[Work order]:
Print the records exactly as written, and let no picture into the answer.

[Data supplied]:
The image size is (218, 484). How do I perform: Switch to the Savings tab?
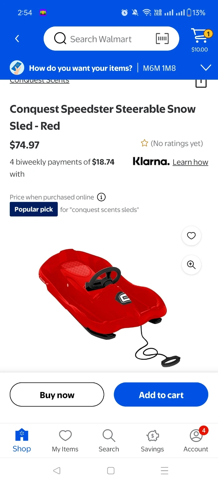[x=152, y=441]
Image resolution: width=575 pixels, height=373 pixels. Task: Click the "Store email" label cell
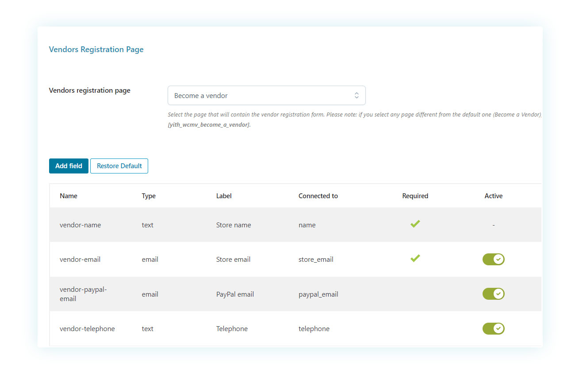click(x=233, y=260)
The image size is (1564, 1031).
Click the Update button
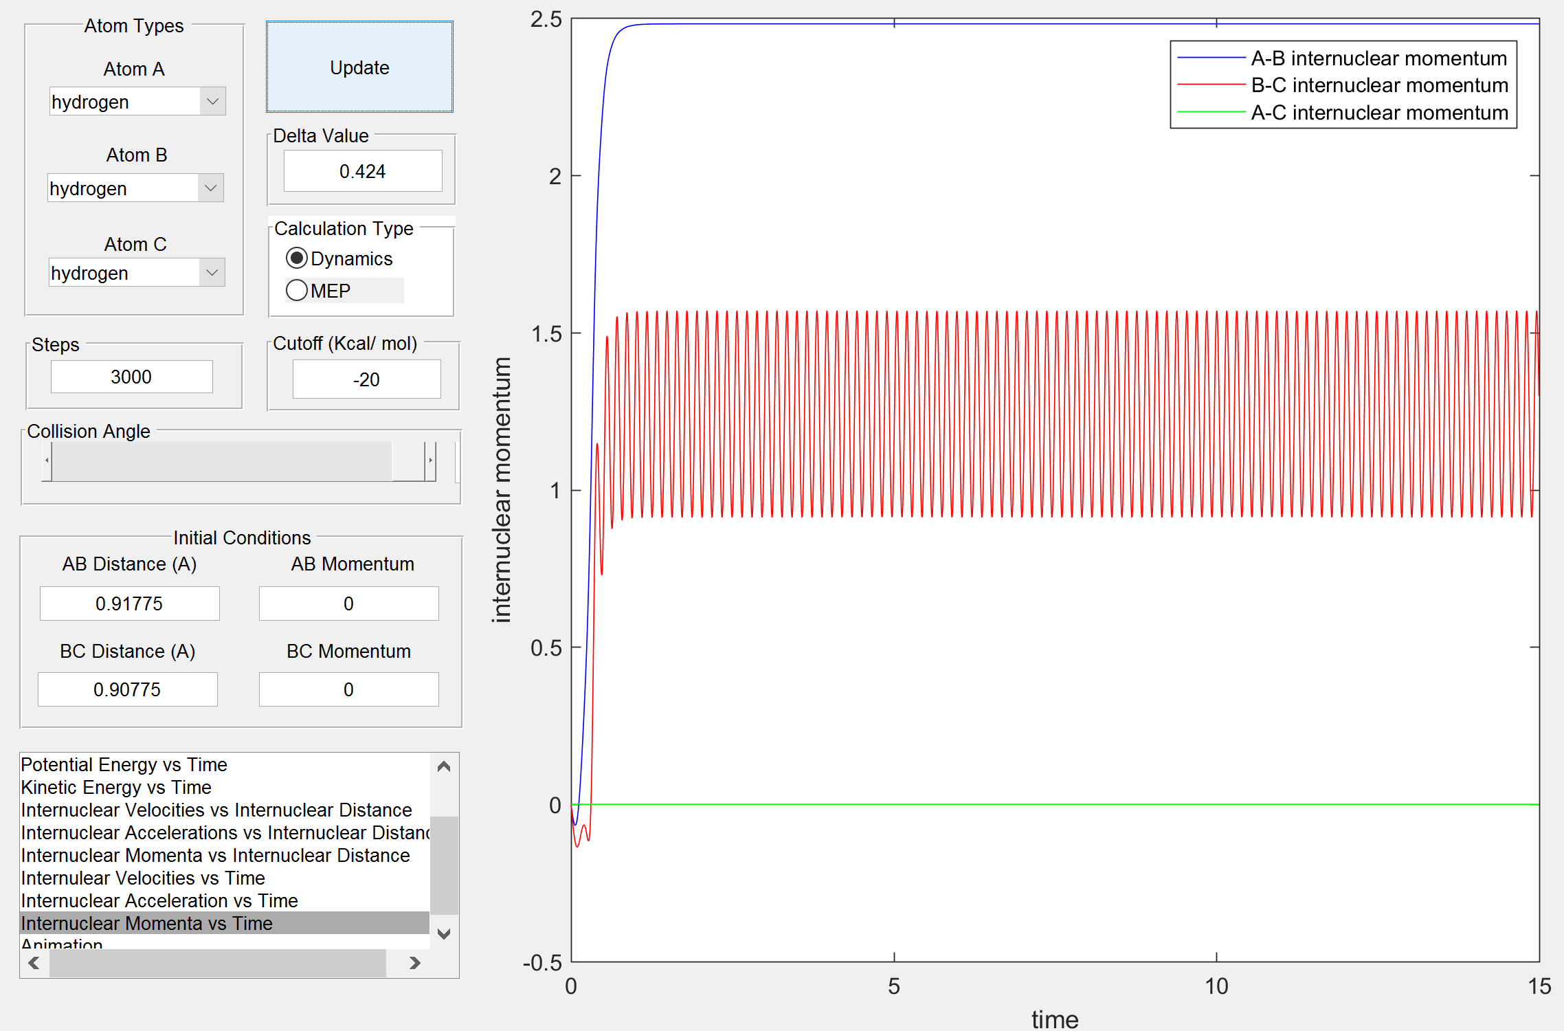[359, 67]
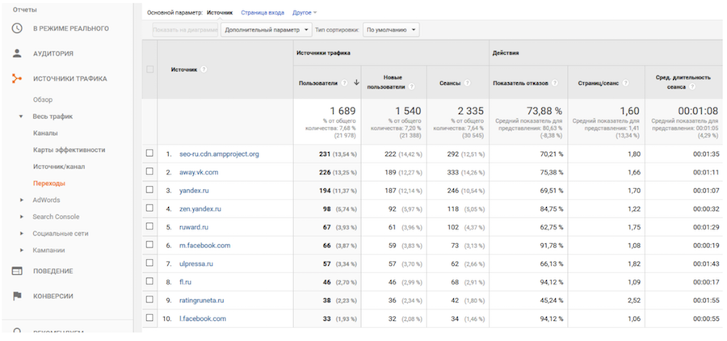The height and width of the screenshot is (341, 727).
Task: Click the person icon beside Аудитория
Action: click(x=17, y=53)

[Output below]:
The image size is (218, 484). How do I perform: Switch to the Savings tab?
[x=152, y=441]
Image resolution: width=575 pixels, height=373 pixels. Task: Click the "Store email" label cell
click(x=233, y=260)
The image size is (1564, 1031).
Click the Update button
[359, 67]
The height and width of the screenshot is (341, 727).
Task: Click the person icon beside Аудитория
Action: click(x=17, y=53)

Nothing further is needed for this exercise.